• [What is being asked]:
Here are the records. Write out exactly the lines between the one holding "This screenshot has width=750, height=1173." and the one holding "Image resolution: width=1512", inclusive.

[Saved data entries]

^^^^^^^^

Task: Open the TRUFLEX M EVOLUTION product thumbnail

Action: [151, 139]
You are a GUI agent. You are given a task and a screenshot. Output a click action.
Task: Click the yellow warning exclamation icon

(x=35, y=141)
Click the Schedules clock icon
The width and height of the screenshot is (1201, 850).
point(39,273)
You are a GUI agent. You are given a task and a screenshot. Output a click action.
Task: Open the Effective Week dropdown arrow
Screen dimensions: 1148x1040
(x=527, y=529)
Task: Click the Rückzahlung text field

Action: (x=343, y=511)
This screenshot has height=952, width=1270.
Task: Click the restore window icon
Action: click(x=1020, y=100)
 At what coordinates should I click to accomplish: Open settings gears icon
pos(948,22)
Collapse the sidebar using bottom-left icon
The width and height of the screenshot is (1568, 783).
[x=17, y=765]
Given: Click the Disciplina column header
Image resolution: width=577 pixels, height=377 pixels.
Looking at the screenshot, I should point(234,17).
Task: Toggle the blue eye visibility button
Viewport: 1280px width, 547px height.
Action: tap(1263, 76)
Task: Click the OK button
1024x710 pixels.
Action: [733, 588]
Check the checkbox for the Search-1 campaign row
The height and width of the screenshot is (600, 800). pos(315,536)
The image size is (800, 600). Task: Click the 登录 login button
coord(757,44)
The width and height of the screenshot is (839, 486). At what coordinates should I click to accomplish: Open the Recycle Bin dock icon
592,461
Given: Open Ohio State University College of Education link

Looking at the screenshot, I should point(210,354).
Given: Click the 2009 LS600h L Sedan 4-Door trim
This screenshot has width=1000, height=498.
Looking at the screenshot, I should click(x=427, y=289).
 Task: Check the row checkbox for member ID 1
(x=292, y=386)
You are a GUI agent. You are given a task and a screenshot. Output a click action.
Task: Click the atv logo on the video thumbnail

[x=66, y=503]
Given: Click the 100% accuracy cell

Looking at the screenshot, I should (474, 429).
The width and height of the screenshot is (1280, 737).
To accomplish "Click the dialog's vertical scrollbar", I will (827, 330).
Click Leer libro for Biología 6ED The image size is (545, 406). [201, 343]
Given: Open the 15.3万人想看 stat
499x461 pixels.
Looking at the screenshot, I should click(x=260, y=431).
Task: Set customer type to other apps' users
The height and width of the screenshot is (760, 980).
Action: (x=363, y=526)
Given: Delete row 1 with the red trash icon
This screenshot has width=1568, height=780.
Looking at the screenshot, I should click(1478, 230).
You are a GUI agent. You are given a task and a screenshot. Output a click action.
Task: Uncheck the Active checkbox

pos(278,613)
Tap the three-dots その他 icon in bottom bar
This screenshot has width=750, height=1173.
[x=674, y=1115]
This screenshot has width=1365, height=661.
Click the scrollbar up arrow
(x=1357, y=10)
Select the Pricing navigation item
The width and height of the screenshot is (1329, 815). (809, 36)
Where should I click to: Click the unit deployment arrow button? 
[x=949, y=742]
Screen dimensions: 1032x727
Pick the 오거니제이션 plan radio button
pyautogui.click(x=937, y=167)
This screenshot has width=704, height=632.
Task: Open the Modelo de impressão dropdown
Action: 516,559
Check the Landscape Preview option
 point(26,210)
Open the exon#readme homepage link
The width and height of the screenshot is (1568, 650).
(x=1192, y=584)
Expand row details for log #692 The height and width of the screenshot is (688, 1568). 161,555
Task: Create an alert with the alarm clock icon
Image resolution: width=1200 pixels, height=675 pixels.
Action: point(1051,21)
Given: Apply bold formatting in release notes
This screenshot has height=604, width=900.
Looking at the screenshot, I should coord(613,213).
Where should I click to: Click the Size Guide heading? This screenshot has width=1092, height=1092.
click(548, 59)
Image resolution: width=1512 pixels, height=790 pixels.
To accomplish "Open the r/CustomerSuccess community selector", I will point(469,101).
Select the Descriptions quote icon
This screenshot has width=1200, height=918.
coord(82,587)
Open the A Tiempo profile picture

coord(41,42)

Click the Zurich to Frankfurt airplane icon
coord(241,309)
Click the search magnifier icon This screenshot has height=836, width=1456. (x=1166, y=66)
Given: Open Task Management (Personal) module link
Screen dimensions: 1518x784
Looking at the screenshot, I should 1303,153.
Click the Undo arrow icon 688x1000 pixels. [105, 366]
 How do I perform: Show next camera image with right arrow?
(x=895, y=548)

^^^^^^^^

• [Exercise response]:
This screenshot has width=750, height=1173.
[x=674, y=1115]
This screenshot has width=1365, height=661.
Click the scrollbar up arrow
(x=1357, y=10)
Select the Pricing navigation item
The width and height of the screenshot is (1329, 815). (809, 36)
Where should I click to: Click the unit deployment arrow button? 
[x=949, y=742]
Screen dimensions: 1032x727
Pick the 오거니제이션 plan radio button
pyautogui.click(x=937, y=167)
This screenshot has width=704, height=632.
Task: Open the Modelo de impressão dropdown
Action: 516,559
Check the Landscape Preview option
 point(26,210)
Open the exon#readme homepage link
The width and height of the screenshot is (1568, 650).
(x=1192, y=584)
Expand row details for log #692 The height and width of the screenshot is (688, 1568). 161,555
Task: Create an alert with the alarm clock icon
Image resolution: width=1200 pixels, height=675 pixels.
Action: point(1051,21)
Given: Apply bold formatting in release notes
This screenshot has height=604, width=900.
Looking at the screenshot, I should coord(613,213).
Where should I click to: Click the Size Guide heading? This screenshot has width=1092, height=1092.
click(548, 59)
Image resolution: width=1512 pixels, height=790 pixels.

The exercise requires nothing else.